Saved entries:
***

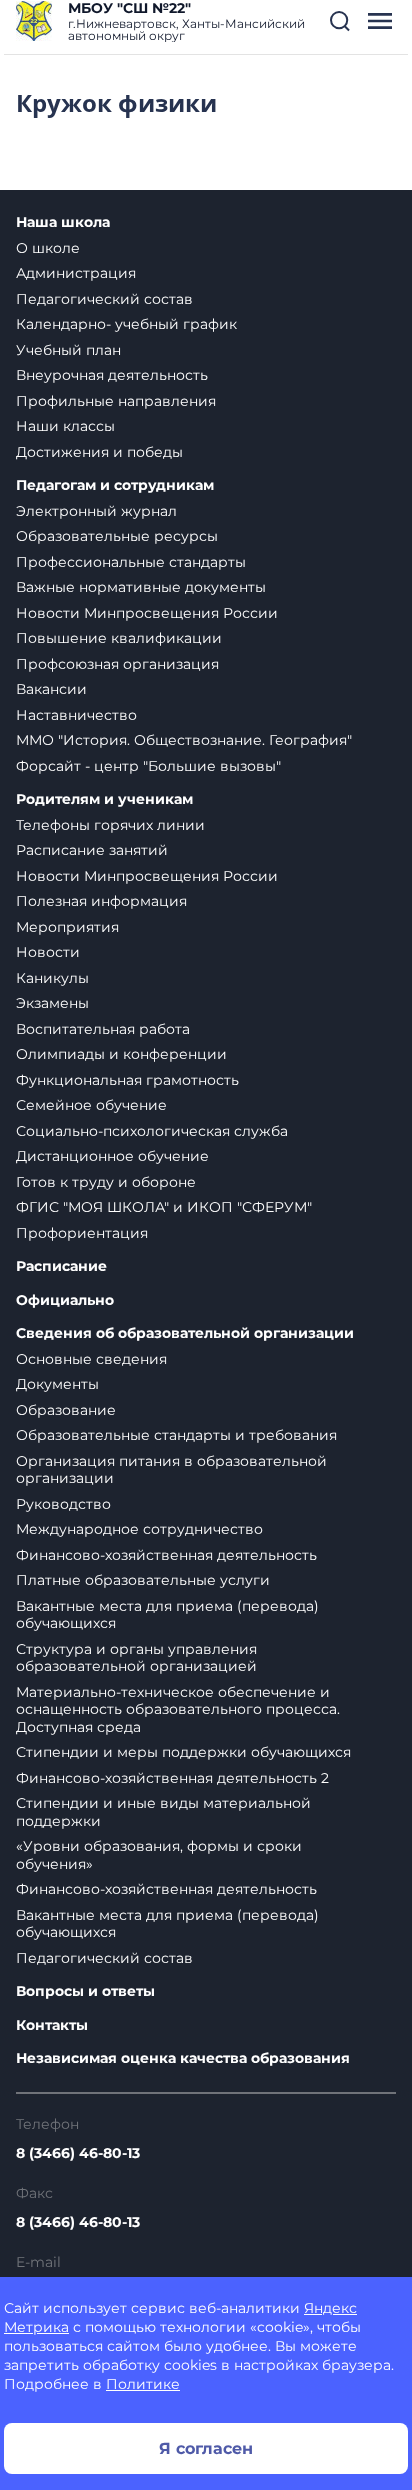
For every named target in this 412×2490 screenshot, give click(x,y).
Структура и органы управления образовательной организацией (136, 1658)
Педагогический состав (104, 299)
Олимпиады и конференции (121, 1054)
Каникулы (52, 978)
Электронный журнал (96, 511)
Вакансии (51, 689)
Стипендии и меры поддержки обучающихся (183, 1752)
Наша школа (63, 222)
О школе (48, 248)
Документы (57, 1384)
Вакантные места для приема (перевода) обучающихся (167, 1615)
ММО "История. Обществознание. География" (184, 740)
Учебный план (68, 350)
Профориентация (82, 1233)
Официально (65, 1300)
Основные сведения (91, 1359)
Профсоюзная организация (117, 664)
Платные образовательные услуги (143, 1580)
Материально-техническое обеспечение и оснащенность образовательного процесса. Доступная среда (178, 1709)
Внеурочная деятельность (112, 375)
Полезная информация (101, 901)
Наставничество (76, 715)
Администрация (76, 273)
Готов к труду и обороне (106, 1182)
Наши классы (65, 426)
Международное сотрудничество (139, 1529)
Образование (66, 1410)
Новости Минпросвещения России (147, 613)
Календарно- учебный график (126, 324)
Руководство (63, 1504)
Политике (143, 2384)
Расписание (61, 1266)
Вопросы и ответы (85, 1991)
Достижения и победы (99, 452)
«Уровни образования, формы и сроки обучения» (159, 1855)
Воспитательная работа (103, 1029)
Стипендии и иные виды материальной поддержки (163, 1812)
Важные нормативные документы (141, 587)
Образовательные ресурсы (117, 536)
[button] (340, 21)
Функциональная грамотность (127, 1080)
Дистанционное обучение (112, 1156)
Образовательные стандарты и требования (176, 1435)
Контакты (52, 2025)
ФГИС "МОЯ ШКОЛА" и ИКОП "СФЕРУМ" (164, 1207)
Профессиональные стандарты (131, 562)
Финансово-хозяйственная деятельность (166, 1555)
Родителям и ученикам (104, 799)
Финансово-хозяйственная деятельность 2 (172, 1778)
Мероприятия (67, 927)
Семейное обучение (91, 1105)
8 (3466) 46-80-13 (78, 2153)
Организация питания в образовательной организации (171, 1470)
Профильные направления (116, 401)
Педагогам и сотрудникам (115, 485)
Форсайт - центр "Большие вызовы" (148, 766)
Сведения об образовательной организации (185, 1333)
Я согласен (206, 2448)
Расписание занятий (92, 850)
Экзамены (52, 1003)
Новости (48, 952)
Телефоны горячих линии (110, 825)
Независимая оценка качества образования (183, 2058)
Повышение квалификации (119, 638)
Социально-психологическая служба (152, 1131)
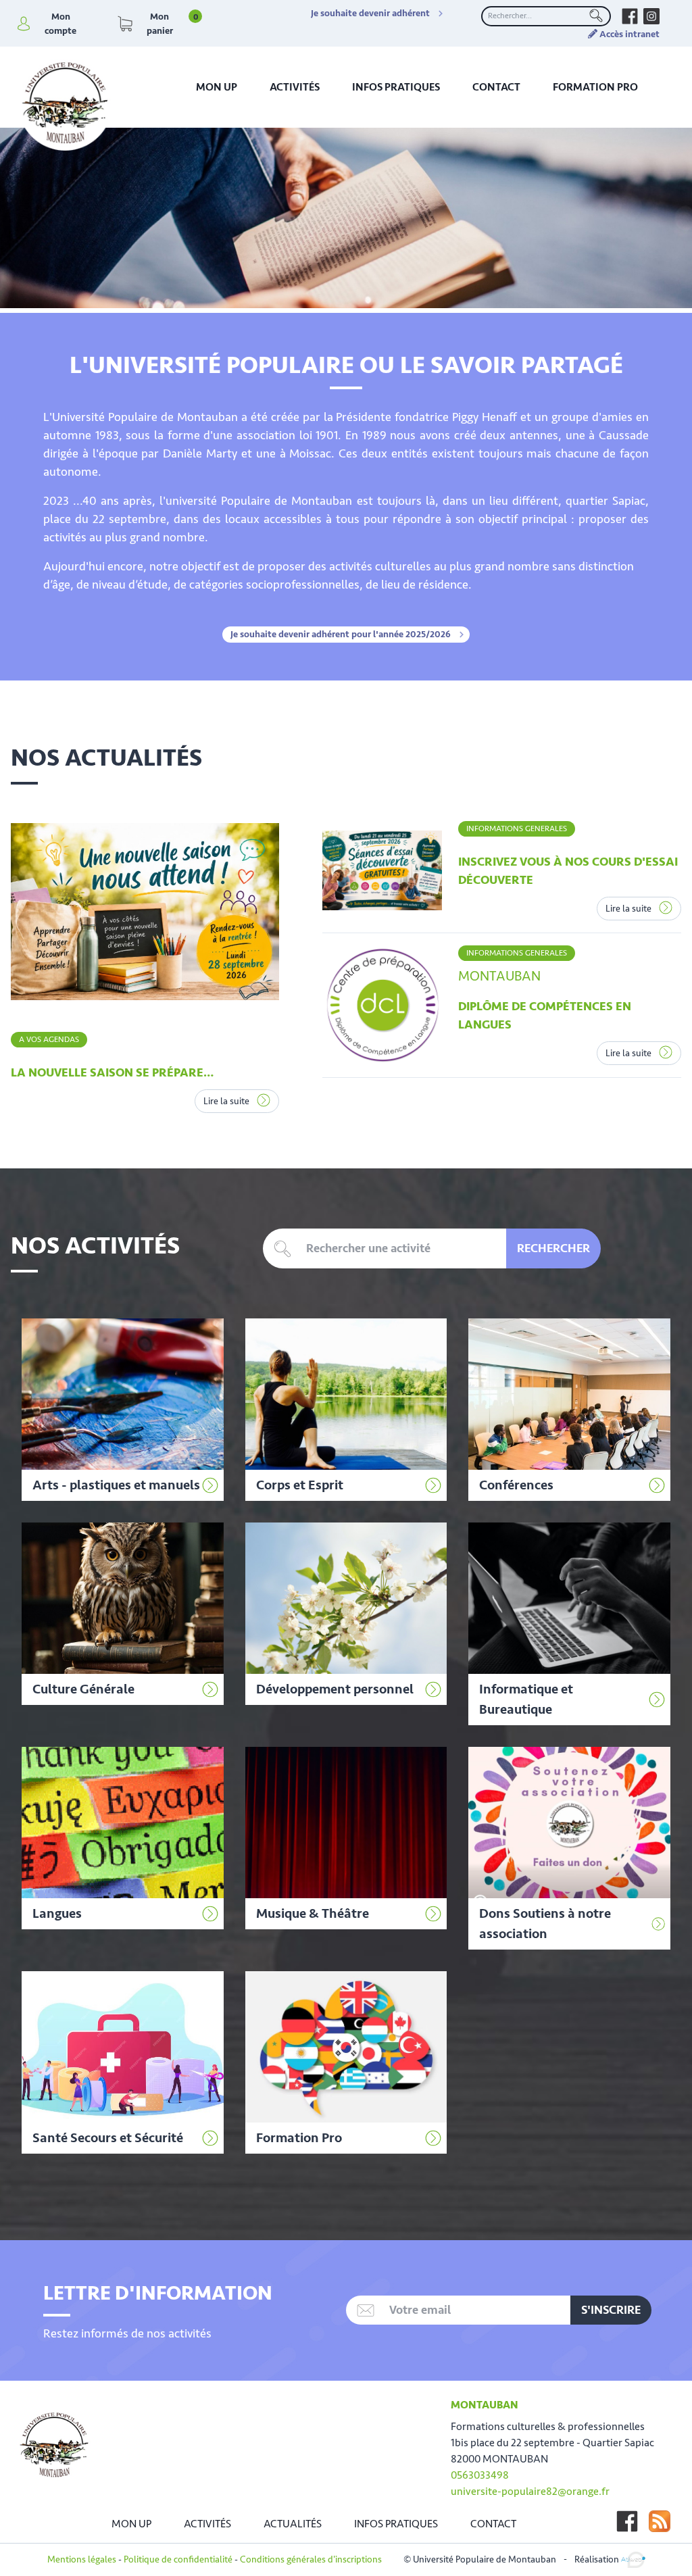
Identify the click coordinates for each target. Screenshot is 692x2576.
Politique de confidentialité (178, 2559)
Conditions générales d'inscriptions (311, 2559)
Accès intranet (628, 34)
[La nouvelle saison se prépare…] (145, 911)
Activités (295, 87)
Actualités (293, 2524)
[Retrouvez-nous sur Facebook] (630, 16)
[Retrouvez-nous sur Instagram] (651, 16)
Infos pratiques (396, 87)
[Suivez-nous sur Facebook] (627, 2521)
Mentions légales (81, 2559)
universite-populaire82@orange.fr (530, 2491)
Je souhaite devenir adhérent (370, 13)
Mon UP (216, 87)
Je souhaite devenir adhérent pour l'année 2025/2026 (340, 634)
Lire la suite (227, 1101)
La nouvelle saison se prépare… (112, 1072)
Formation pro (595, 87)
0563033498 (480, 2475)
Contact (496, 87)
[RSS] (659, 2521)
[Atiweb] (633, 2559)
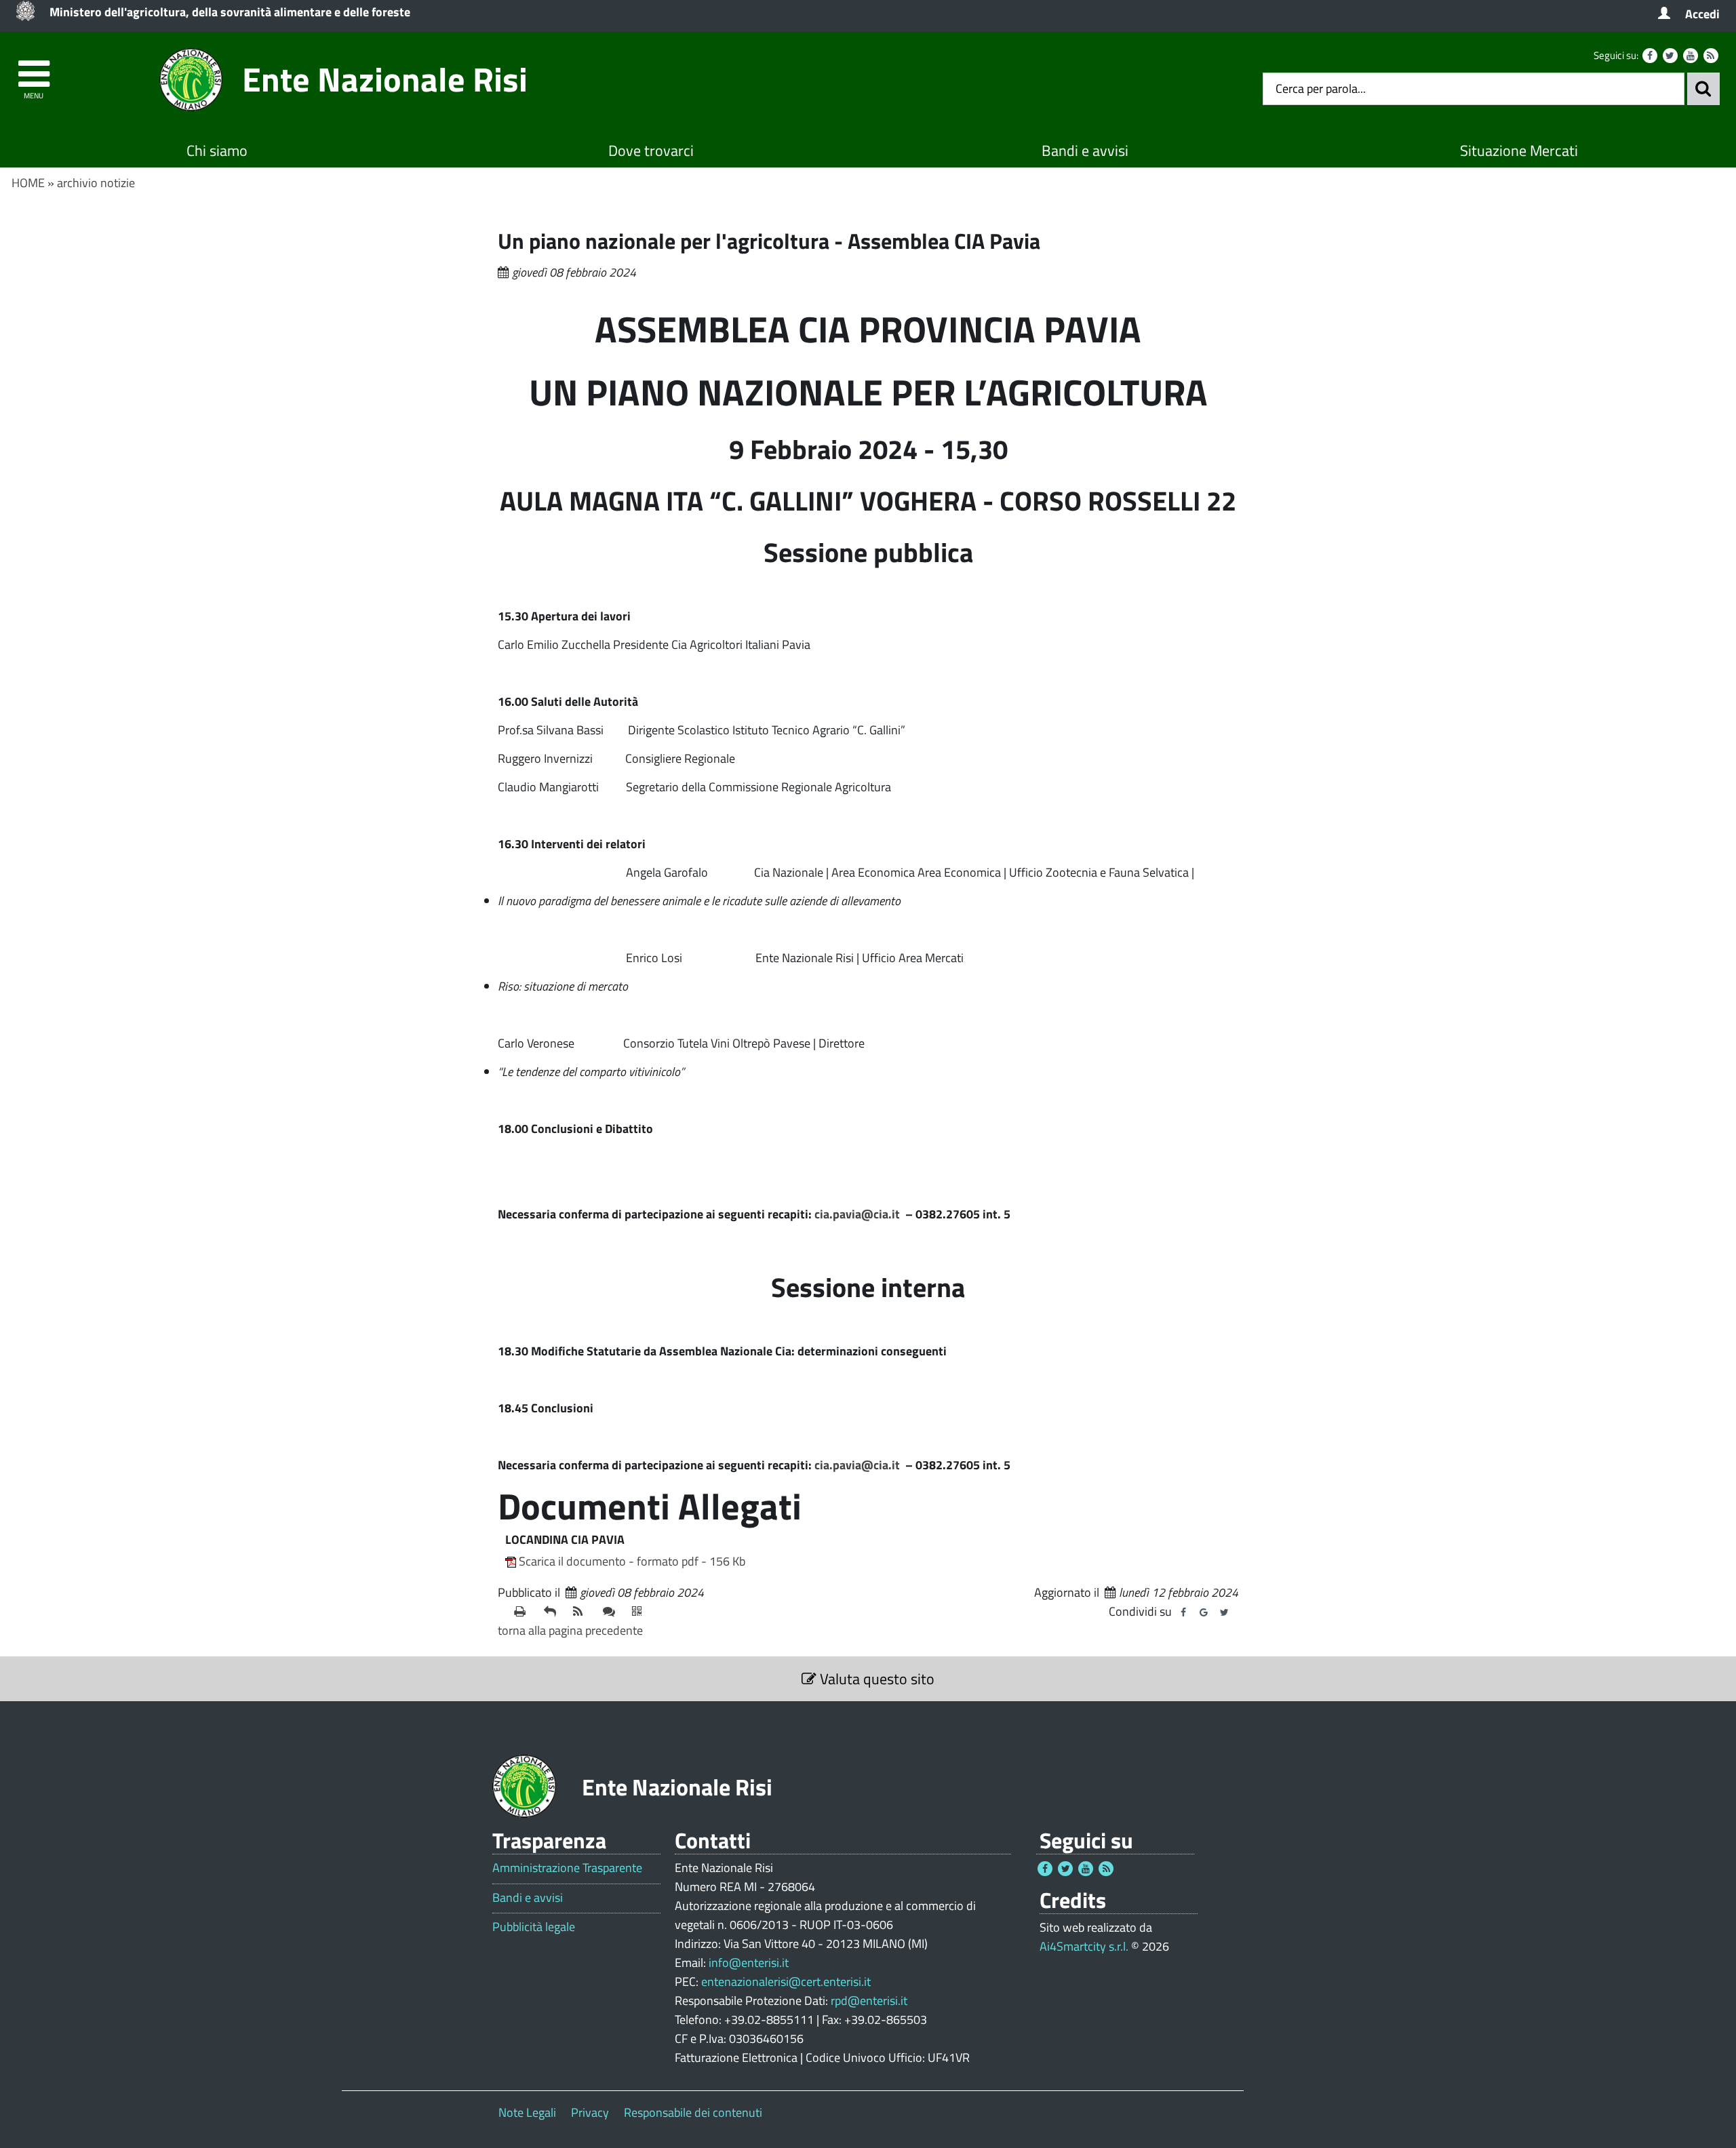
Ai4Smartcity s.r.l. (1084, 1946)
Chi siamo (217, 150)
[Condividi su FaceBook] (1183, 1612)
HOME (28, 183)
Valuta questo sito (875, 1679)
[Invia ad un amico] (553, 1611)
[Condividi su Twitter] (1224, 1612)
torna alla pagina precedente (570, 1630)
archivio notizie (96, 183)
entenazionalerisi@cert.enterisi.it (786, 1981)
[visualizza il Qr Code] (641, 1611)
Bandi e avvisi (1085, 150)
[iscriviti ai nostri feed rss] (582, 1611)
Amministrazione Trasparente (567, 1868)
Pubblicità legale (533, 1927)
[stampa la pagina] (523, 1611)
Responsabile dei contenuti (693, 2112)
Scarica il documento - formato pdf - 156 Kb (632, 1561)
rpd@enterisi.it (869, 2000)
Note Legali (527, 2112)
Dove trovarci (651, 150)
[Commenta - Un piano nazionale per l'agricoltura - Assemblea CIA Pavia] (612, 1611)
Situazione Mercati (1519, 150)
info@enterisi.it (749, 1962)
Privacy (590, 2112)
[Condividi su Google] (1203, 1612)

***

> _Exercise brief_
Locate the lines above that contain "Новости" and copy them.

> _Written solution_
Новости Минпросвещения России (147, 613)
Новости (48, 952)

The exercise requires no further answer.